Founded in 1946 by Walter Paepcke, it operates the Aspen/Snowmass resort complex, comprising four ski areas near the town of Aspen. The history of the company has in many ways paralleled, reflected, refracted entertained and tormented the inhabitants of the former silver town hamlet. Born out of the imagination of a cadre of World War II veterans, they hoped to create a skiing wonderland nestled deep in rural Colorado. The company didn't pay dividends until it was bought by Twentieth Century Fox, which is when the ticket prices began to soar. In the 1970s, ticket prices were just over 10 dollars a day; now, they are more than 100 dollars a day; season passes are nearly 2000.[1]

Paepcke, a successful Chicago industrialist, founded the company as part of a larger effort at turning Aspen, a somewhat forgotten silver mining town, into an idyllic center for the advancement of the body, mind, and Spirit.
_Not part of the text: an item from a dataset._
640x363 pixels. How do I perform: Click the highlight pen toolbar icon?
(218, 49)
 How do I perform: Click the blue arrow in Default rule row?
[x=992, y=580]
As part of the larger effort, Paepcke also founded other cultural institutions such as the Aspen Institute and the Aspen Music Festival. The Aspen Skiing Company established the Aspen Mountain ski resort on Aspen Mountain above the town of Aspen, Colorado. The first chair lift, Lift-1, opened on December 14, 1946, and was the world's longest chairlift at the time. In 1950, the company hosted the FIS World Alpine Championships, the first international skiing competition in the United States. In the following decades, the company opened Buttermilk in 1958 and the Snowmass (originally the Snowmass-at-Aspen Ski Area) in 1967. In 1993 the company assumed ownership and operation of Aspen Highlands, which was founded in 1958 by Colorado Ski Hall of Famer: Whip Jones. Previously, Jones successfully sued Aspen Skiing before the Supreme Court for antitrust violations in Aspen Skiing Co. v. Aspen Highlands Skiing Corp.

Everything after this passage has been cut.